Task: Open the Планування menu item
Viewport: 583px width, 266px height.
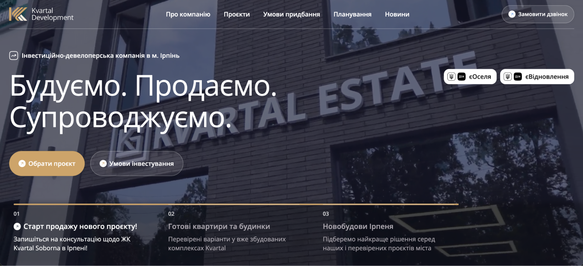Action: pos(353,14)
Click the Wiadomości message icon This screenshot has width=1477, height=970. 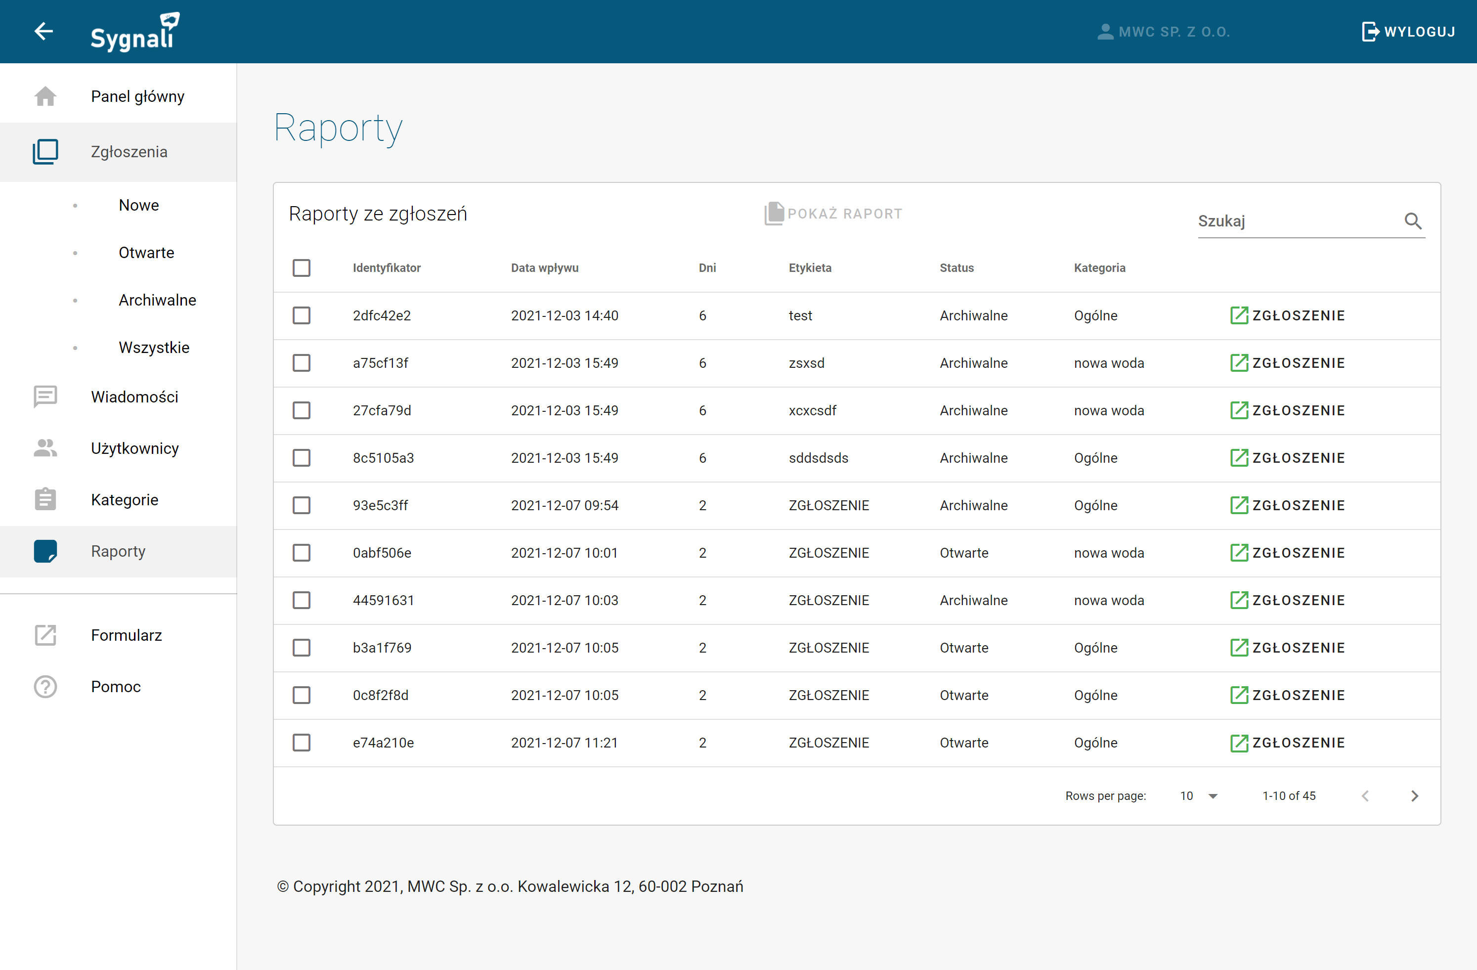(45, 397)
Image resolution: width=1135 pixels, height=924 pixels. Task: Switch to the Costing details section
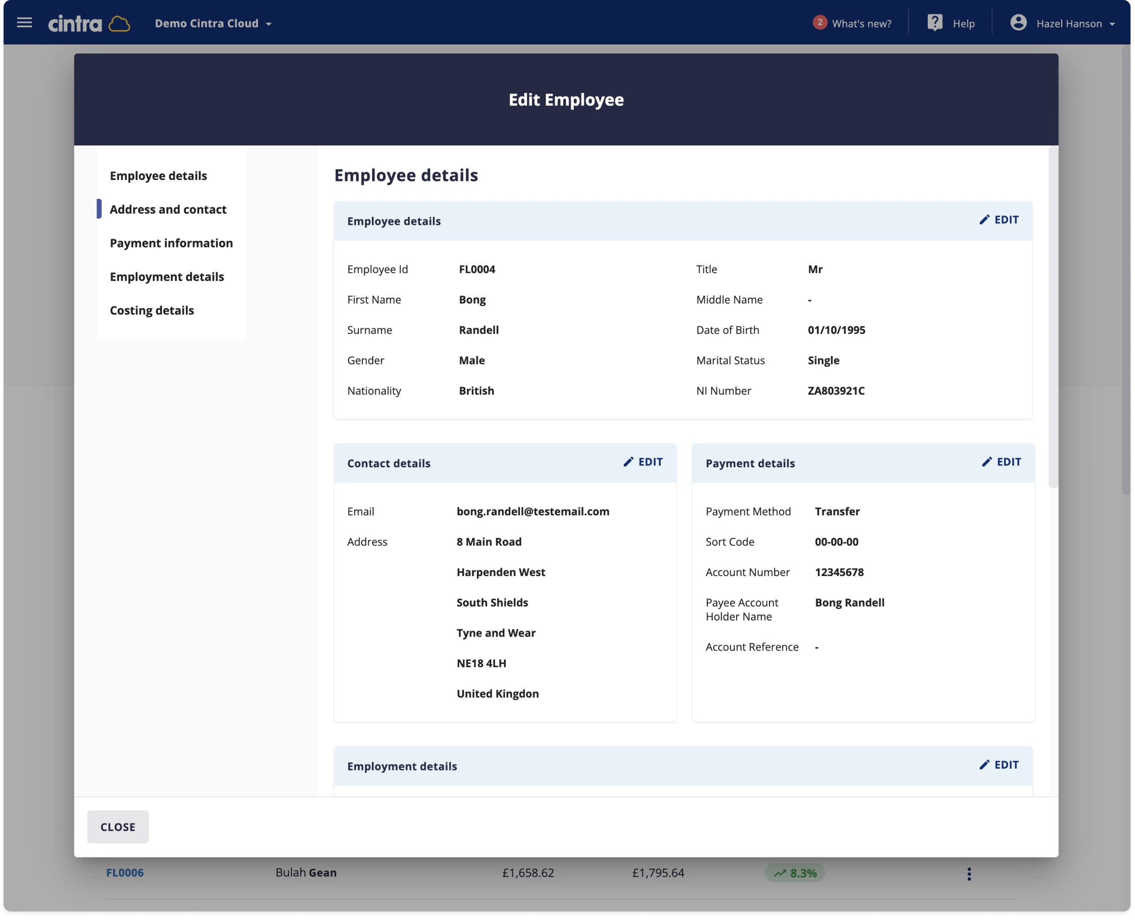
________
### About this exercise
The lines that mention the word "Task" should be pulled from the records above.

### Answer box
Task: Open the Планування menu item
Image resolution: width=1135 pixels, height=924 pixels. Task: Switch to the Costing details section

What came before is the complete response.